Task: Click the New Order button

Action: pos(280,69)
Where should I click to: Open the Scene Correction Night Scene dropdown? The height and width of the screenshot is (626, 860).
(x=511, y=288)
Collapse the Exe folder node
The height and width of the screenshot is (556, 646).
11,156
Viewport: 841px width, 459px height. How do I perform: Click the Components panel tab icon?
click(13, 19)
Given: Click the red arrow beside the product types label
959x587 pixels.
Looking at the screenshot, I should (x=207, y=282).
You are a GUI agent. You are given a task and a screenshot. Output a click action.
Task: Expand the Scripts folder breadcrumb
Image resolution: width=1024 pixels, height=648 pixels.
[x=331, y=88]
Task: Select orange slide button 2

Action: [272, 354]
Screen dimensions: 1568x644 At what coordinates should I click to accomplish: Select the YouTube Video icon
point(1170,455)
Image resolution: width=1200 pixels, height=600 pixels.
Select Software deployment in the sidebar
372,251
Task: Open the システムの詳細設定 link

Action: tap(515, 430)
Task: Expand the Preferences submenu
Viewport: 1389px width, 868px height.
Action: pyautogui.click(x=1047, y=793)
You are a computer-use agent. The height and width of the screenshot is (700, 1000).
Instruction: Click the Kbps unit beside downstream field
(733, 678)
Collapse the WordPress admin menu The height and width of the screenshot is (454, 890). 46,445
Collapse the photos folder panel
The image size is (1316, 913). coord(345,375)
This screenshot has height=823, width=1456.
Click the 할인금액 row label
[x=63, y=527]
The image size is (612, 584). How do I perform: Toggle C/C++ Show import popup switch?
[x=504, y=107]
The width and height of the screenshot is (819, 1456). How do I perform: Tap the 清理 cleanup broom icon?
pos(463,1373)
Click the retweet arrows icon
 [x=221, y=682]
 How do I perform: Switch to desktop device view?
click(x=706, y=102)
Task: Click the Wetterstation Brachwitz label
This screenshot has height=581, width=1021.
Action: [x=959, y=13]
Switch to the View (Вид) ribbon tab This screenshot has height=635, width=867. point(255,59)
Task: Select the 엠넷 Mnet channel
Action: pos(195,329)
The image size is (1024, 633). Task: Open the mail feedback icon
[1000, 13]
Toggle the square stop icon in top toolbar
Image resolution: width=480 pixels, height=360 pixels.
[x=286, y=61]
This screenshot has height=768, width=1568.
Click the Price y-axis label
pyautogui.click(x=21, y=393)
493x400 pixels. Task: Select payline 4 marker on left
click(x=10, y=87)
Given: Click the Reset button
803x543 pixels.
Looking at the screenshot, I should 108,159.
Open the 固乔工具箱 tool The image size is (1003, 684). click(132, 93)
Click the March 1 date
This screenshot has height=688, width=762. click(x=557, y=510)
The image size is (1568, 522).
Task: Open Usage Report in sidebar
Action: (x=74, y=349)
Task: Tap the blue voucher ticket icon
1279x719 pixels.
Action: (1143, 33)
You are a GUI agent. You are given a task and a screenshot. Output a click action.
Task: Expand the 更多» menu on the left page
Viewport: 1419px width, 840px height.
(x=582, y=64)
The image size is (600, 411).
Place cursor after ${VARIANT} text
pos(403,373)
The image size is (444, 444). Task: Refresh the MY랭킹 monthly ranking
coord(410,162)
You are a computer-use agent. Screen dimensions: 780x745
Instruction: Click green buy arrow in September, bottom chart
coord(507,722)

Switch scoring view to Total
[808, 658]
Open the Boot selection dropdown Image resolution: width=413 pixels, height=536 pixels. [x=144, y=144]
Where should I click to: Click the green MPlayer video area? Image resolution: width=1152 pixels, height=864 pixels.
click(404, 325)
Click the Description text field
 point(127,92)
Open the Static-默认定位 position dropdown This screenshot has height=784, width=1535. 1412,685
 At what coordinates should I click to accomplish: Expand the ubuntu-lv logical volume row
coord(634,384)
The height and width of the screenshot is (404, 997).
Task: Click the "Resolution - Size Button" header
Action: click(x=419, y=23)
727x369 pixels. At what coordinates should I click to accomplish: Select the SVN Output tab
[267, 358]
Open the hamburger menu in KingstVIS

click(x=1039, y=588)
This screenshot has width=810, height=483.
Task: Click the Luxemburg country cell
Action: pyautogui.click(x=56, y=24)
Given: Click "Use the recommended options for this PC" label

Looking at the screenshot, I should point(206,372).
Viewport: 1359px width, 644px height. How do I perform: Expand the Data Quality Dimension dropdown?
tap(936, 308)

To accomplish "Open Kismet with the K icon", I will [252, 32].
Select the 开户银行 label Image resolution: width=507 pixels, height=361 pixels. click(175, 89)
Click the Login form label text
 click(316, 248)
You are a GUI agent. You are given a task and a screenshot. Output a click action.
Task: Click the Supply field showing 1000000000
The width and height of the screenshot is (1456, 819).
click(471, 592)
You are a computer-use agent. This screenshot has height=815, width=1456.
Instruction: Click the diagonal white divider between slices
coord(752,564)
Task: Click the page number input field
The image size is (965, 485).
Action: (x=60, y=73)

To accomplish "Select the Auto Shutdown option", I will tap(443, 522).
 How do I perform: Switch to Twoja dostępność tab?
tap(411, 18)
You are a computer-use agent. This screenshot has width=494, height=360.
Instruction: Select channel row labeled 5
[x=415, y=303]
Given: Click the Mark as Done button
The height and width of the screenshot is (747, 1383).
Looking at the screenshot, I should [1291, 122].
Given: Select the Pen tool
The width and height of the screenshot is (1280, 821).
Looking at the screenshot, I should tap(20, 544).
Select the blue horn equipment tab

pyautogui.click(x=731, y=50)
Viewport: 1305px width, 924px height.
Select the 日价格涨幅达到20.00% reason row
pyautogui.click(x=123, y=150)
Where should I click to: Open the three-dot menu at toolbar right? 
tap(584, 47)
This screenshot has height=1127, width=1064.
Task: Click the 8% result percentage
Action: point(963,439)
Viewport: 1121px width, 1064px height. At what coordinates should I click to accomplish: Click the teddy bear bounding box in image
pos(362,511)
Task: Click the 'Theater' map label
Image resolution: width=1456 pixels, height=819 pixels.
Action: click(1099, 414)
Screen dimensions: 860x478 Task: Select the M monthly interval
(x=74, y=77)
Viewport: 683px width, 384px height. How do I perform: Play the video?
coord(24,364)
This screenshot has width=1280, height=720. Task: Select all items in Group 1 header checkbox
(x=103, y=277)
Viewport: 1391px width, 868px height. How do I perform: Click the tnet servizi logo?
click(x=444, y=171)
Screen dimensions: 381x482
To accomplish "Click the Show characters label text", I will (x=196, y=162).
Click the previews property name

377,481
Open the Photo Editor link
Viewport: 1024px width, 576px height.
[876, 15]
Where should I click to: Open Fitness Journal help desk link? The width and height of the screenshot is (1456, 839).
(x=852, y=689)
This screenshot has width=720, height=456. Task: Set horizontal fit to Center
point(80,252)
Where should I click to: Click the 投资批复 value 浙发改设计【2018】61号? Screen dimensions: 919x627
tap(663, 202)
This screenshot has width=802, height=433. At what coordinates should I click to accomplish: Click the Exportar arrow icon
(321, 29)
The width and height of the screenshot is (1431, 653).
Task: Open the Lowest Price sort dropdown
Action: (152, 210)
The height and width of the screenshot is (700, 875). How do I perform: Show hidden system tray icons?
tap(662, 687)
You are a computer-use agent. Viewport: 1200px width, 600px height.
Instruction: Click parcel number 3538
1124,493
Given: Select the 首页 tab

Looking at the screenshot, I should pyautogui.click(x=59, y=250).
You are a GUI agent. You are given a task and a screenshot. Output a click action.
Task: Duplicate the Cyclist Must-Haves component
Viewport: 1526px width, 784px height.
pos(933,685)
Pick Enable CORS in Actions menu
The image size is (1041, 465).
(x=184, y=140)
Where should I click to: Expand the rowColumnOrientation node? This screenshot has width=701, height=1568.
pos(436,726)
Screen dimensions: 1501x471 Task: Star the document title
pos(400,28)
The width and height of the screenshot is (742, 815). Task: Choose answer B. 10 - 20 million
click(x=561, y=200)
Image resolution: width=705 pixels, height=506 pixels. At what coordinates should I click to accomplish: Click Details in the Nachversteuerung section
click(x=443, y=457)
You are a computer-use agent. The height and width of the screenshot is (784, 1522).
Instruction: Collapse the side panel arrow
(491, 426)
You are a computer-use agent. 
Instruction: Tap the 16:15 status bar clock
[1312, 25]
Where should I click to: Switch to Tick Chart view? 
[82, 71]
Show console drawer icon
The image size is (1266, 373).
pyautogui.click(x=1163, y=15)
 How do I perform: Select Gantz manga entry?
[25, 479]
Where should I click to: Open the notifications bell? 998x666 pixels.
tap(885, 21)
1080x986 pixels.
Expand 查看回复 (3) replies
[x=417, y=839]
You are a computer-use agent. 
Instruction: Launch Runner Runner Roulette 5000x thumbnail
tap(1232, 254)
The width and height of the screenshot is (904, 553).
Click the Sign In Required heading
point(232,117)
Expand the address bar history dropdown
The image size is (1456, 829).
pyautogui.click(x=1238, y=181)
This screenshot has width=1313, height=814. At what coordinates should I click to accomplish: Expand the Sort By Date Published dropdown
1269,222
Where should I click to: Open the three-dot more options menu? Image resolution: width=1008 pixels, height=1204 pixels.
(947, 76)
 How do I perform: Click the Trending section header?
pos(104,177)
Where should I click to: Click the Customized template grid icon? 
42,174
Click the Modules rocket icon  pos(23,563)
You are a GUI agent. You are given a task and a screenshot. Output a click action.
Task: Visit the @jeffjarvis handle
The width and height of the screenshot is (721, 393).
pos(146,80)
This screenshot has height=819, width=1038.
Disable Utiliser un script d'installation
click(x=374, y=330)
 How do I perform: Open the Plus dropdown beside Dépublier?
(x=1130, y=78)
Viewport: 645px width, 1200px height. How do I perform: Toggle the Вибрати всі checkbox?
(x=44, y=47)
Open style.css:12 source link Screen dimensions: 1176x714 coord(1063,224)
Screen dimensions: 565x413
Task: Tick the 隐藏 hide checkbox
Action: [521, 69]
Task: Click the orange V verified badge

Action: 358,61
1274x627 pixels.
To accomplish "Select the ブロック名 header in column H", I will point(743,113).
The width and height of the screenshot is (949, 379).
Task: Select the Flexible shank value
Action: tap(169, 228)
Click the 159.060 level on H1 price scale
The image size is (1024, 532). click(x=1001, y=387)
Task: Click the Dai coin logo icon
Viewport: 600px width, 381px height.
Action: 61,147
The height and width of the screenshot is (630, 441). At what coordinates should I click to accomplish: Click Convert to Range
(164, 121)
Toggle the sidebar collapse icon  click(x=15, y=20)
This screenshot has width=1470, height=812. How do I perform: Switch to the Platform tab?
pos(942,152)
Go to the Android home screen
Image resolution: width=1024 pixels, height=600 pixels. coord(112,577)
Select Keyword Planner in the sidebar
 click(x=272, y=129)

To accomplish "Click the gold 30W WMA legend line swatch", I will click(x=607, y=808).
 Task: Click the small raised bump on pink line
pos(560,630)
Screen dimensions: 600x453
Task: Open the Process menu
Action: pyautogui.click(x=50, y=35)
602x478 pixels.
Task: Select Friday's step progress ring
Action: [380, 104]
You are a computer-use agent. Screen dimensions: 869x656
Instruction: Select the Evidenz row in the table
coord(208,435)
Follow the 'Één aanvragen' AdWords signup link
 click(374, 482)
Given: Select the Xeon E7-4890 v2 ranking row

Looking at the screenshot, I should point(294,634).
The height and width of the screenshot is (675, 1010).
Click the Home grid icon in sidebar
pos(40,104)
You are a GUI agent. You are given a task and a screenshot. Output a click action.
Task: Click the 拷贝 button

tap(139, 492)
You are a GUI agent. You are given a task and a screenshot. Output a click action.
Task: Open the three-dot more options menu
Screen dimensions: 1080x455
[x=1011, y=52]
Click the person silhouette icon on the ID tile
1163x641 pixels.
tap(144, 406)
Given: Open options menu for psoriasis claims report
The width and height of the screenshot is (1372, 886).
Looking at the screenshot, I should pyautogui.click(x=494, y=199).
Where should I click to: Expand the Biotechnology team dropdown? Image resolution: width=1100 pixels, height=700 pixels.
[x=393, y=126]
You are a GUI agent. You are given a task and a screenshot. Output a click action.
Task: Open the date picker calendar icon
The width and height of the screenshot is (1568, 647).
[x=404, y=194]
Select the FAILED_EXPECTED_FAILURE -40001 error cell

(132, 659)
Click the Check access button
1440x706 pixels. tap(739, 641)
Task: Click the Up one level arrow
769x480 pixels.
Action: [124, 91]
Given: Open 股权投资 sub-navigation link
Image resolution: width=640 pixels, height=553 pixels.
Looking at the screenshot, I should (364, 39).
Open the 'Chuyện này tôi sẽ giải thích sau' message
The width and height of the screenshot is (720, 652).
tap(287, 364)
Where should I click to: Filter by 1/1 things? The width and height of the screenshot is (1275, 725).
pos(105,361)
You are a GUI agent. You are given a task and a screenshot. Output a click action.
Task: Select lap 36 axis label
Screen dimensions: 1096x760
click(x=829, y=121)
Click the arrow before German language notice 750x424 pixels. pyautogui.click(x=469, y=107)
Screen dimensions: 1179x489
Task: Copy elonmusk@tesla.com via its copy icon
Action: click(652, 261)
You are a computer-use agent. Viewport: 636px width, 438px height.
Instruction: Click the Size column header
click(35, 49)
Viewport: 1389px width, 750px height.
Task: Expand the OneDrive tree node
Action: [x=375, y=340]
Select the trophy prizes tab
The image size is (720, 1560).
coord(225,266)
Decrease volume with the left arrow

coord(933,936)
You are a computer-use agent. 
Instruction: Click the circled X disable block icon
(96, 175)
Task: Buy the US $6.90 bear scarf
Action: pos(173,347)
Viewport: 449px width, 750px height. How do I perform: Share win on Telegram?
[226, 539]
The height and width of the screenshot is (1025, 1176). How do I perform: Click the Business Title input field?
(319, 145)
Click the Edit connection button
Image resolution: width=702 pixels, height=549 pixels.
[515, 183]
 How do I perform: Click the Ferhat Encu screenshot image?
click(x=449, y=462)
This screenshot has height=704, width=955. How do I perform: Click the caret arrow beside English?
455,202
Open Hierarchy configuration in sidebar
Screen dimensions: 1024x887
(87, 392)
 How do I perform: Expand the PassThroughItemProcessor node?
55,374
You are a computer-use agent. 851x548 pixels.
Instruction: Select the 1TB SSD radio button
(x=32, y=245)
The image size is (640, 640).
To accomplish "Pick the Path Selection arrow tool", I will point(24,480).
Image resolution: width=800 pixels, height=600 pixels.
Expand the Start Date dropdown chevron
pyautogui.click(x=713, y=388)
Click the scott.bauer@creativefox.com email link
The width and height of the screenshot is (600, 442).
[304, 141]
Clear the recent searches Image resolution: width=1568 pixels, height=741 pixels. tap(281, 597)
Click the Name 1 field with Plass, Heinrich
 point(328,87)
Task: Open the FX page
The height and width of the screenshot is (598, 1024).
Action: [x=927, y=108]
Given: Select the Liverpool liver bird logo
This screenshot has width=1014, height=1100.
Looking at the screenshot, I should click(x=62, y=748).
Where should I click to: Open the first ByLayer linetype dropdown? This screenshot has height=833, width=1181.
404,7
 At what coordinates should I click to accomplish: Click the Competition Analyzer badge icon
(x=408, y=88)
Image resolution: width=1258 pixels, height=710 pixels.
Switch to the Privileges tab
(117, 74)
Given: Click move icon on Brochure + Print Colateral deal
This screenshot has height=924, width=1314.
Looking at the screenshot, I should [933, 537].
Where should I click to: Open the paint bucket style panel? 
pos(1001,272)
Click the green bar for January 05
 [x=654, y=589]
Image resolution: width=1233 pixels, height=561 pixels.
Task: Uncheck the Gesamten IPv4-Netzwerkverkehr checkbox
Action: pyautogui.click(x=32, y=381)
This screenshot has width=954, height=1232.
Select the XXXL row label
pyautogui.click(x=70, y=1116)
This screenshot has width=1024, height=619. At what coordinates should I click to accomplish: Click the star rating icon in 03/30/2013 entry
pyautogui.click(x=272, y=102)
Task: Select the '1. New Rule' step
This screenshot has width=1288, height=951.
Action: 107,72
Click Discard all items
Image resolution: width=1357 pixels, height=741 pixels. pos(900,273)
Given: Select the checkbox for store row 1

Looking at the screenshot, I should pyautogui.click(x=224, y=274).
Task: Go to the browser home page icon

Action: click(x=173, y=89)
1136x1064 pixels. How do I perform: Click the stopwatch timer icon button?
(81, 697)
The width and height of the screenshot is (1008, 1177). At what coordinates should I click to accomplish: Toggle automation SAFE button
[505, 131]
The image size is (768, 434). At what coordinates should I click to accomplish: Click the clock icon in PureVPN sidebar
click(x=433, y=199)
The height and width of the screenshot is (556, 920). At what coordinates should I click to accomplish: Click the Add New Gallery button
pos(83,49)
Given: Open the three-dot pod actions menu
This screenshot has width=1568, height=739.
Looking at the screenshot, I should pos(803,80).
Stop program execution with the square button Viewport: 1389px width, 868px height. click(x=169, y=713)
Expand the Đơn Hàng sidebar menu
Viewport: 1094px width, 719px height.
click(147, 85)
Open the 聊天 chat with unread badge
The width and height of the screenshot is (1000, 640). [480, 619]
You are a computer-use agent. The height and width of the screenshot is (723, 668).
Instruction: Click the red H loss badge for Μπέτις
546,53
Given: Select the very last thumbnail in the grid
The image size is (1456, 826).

#### WHAT TO PRODUCE:
In the entries above, find the line holding "Where should I click to: Open the three-dot more" and the line holding "Toggle the sidebar", then retype exactly those two lines and every line between them, and nothing else.

#### ANSWER SECTION:
Where should I click to: Open the three-dot more options menu? Image resolution: width=1008 pixels, height=1204 pixels.
(947, 76)
 How do I perform: Click the Trending section header?
pos(104,177)
Where should I click to: Click the Customized template grid icon? 
42,174
Click the Modules rocket icon  pos(23,563)
You are a GUI agent. You are given a task and a screenshot. Output a click action.
Task: Visit the @jeffjarvis handle
The width and height of the screenshot is (721, 393).
pos(146,80)
This screenshot has height=819, width=1038.
Disable Utiliser un script d'installation
click(x=374, y=330)
 How do I perform: Open the Plus dropdown beside Dépublier?
(x=1130, y=78)
Viewport: 645px width, 1200px height. How do I perform: Toggle the Вибрати всі checkbox?
(x=44, y=47)
Open style.css:12 source link Screen dimensions: 1176x714 coord(1063,224)
Screen dimensions: 565x413
Task: Tick the 隐藏 hide checkbox
Action: [521, 69]
Task: Click the orange V verified badge

Action: 358,61
1274x627 pixels.
To accomplish "Select the ブロック名 header in column H", I will point(743,113).
The width and height of the screenshot is (949, 379).
Task: Select the Flexible shank value
Action: tap(169, 228)
Click the 159.060 level on H1 price scale
The image size is (1024, 532). click(x=1001, y=387)
Task: Click the Dai coin logo icon
Viewport: 600px width, 381px height.
Action: 61,147
The height and width of the screenshot is (630, 441). At what coordinates should I click to accomplish: Click Convert to Range
(164, 121)
Toggle the sidebar collapse icon  click(x=15, y=20)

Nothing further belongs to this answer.